__WHAT TO PRODUCE__:
Rewrite the records from the line containing "At what coordinates should I click to accomplish: Click HWiNFO" through the end of the records, changing "gear icon" to "cog icon" and leaving everything else as it is. Omit the pictures from your answer.

Start of INFORMATION SHOWN

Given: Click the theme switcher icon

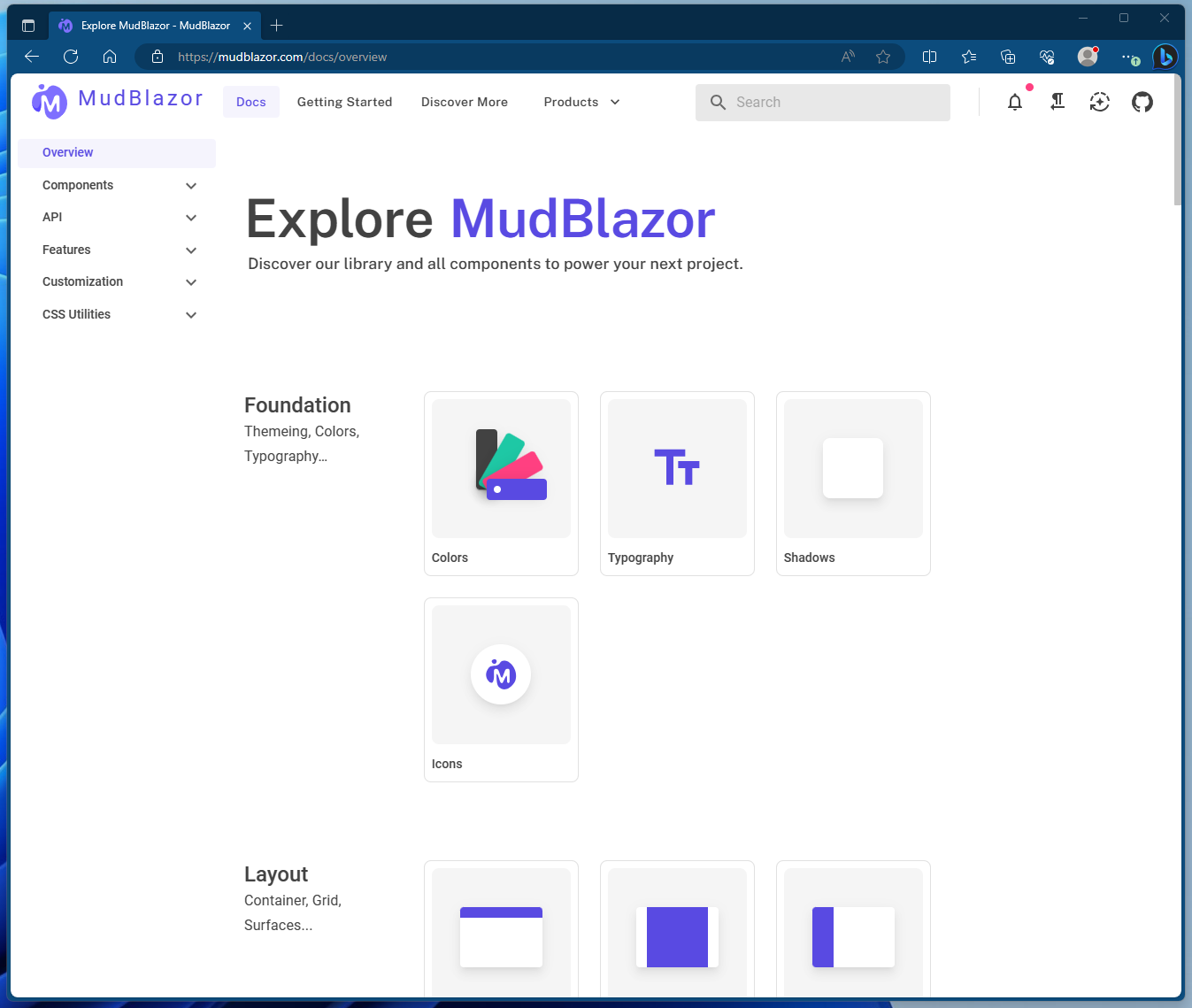Looking at the screenshot, I should click(x=1099, y=102).
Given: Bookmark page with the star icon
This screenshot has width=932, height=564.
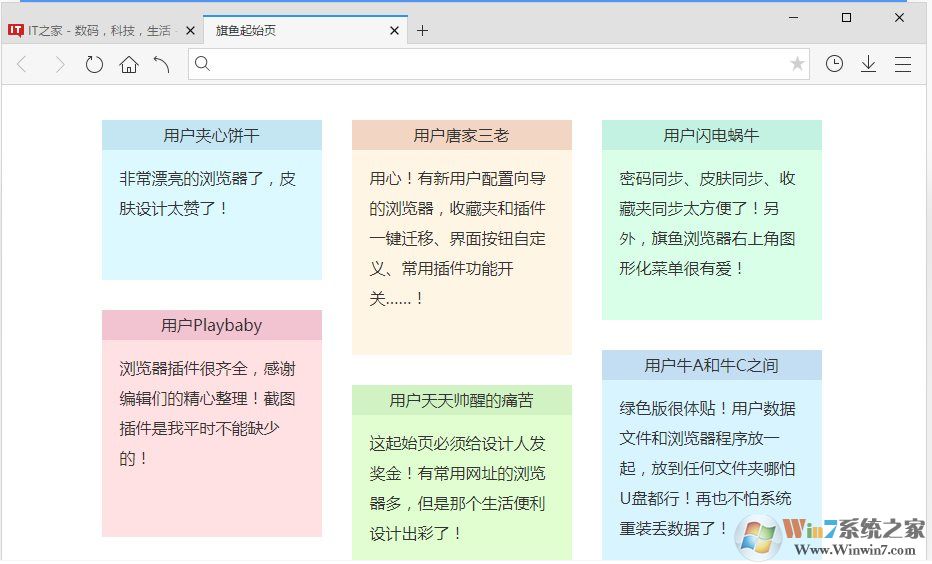Looking at the screenshot, I should 797,65.
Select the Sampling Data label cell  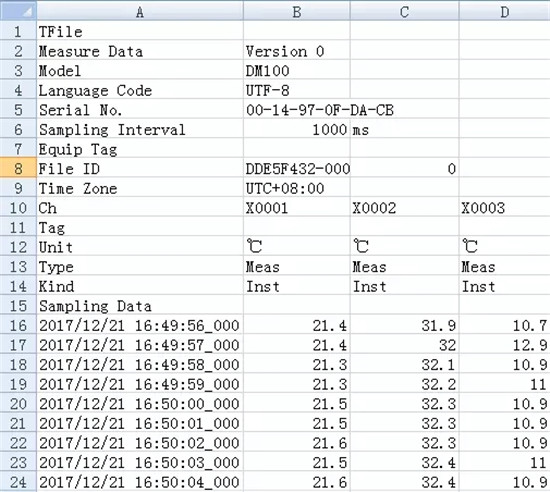click(x=140, y=305)
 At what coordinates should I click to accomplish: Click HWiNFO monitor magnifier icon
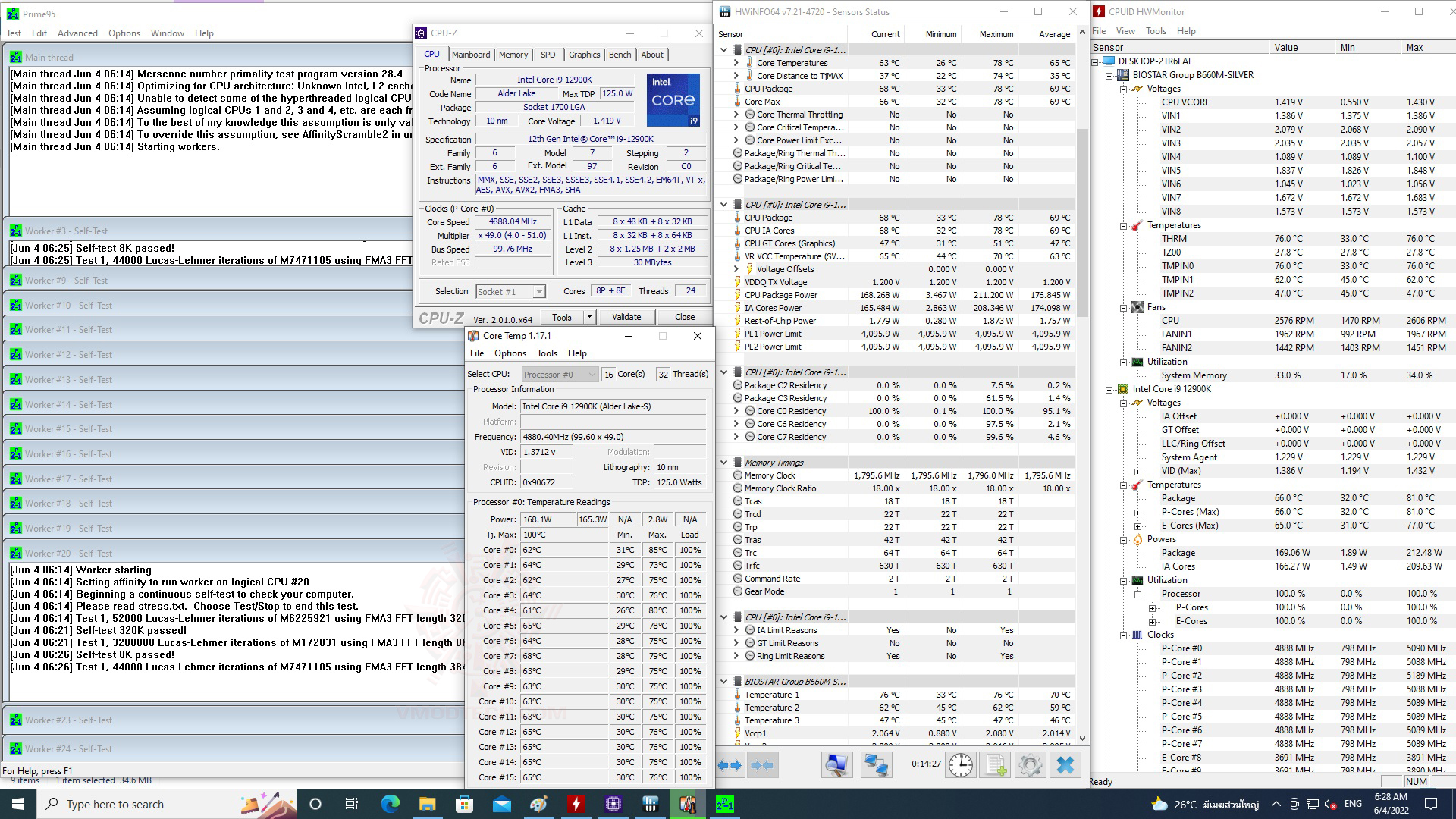(x=836, y=765)
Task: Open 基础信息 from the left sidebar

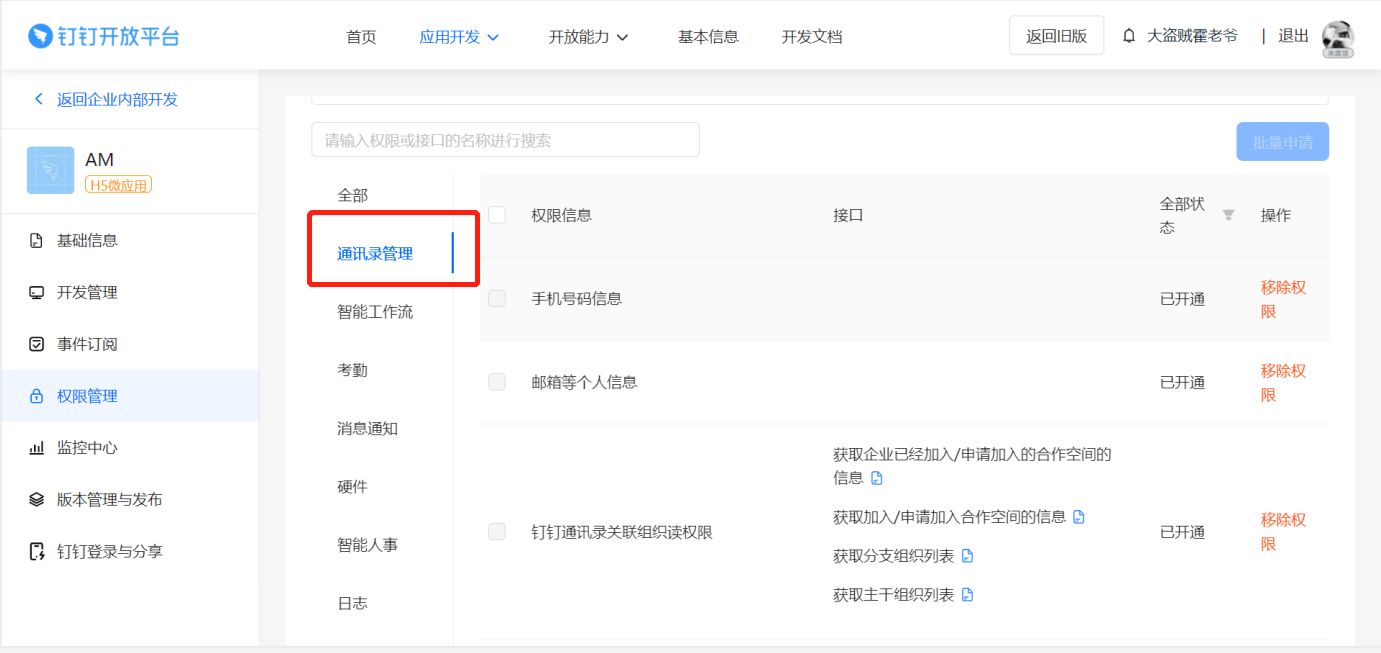Action: pos(88,240)
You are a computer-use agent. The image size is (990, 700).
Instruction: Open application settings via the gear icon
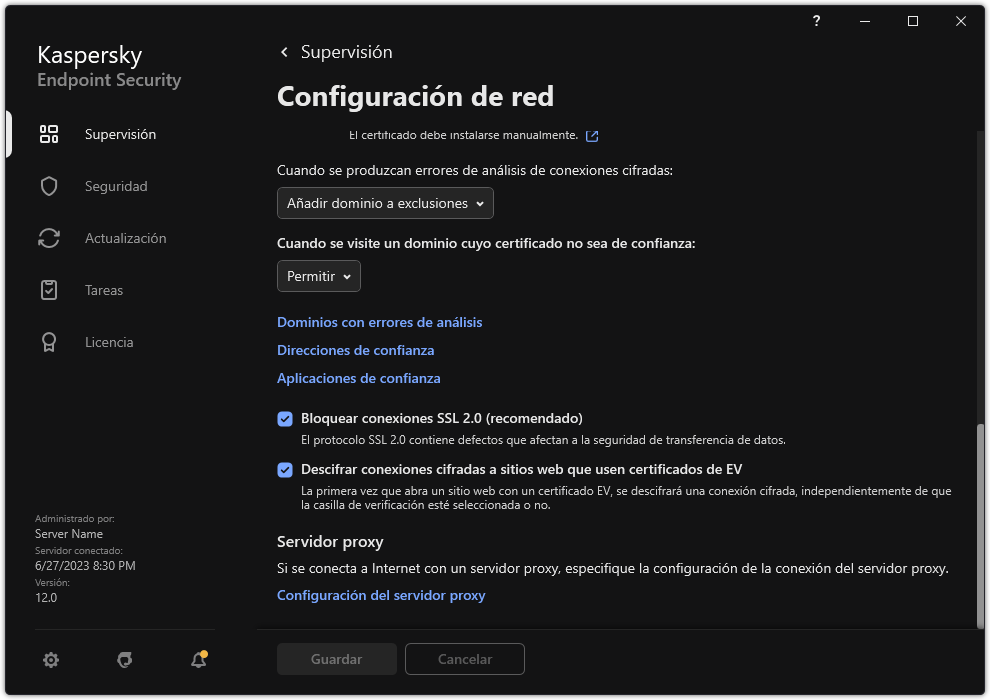(50, 660)
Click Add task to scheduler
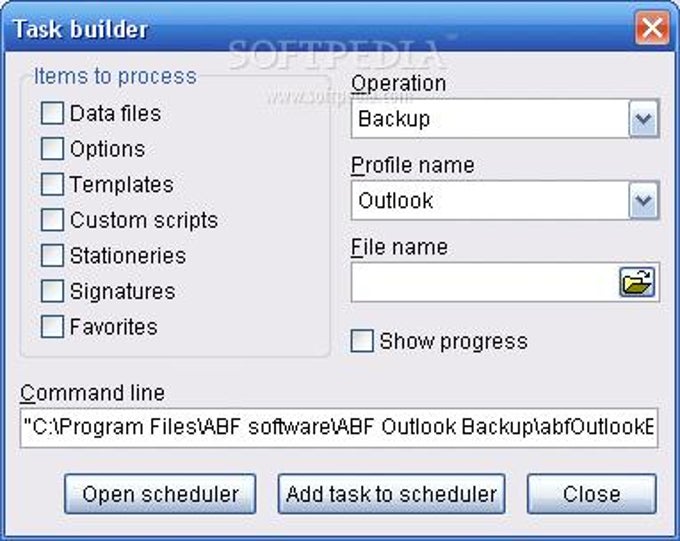Image resolution: width=680 pixels, height=541 pixels. (391, 494)
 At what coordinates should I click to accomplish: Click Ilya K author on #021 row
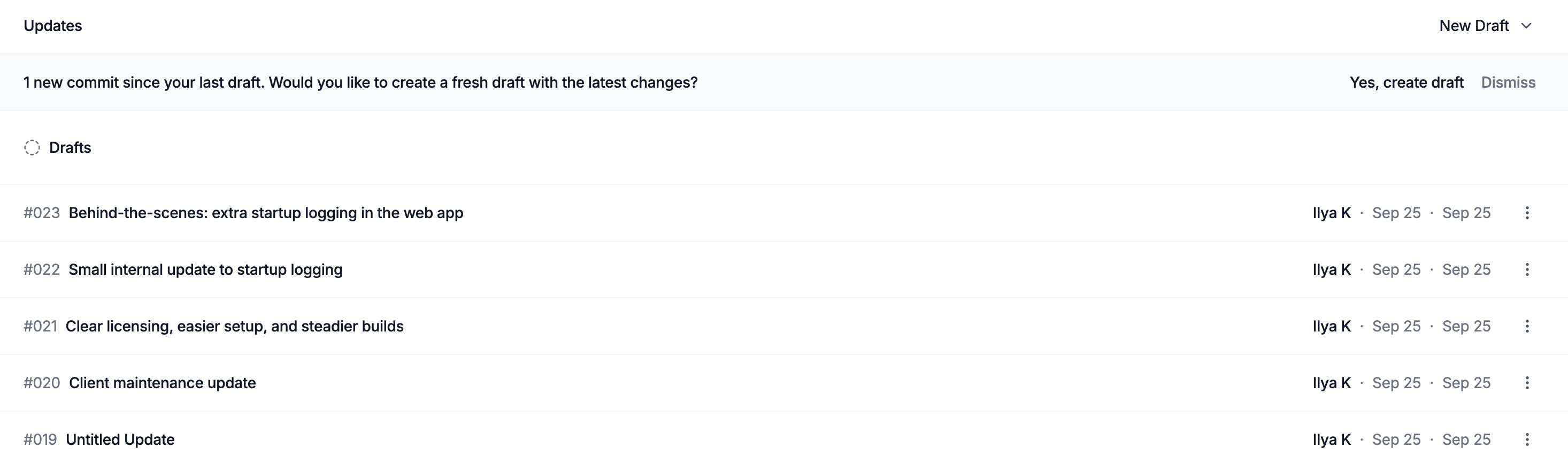point(1331,326)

End of INFORMATION SHOWN

__SOLUTION TO THE EXERCISE__:
 At what coordinates should I click to accomplish: Click HWiNFO monitor magnifier icon
(x=836, y=765)
Task: Open 基础信息 from the left sidebar

Action: pos(88,240)
You are a computer-use agent. The image size is (990, 700).
Instruction: Open application settings via the cog icon
(50, 660)
Click Add task to scheduler
Image resolution: width=680 pixels, height=541 pixels. (391, 494)
 At what coordinates should I click to accomplish: Click Ilya K author on #021 row
point(1331,326)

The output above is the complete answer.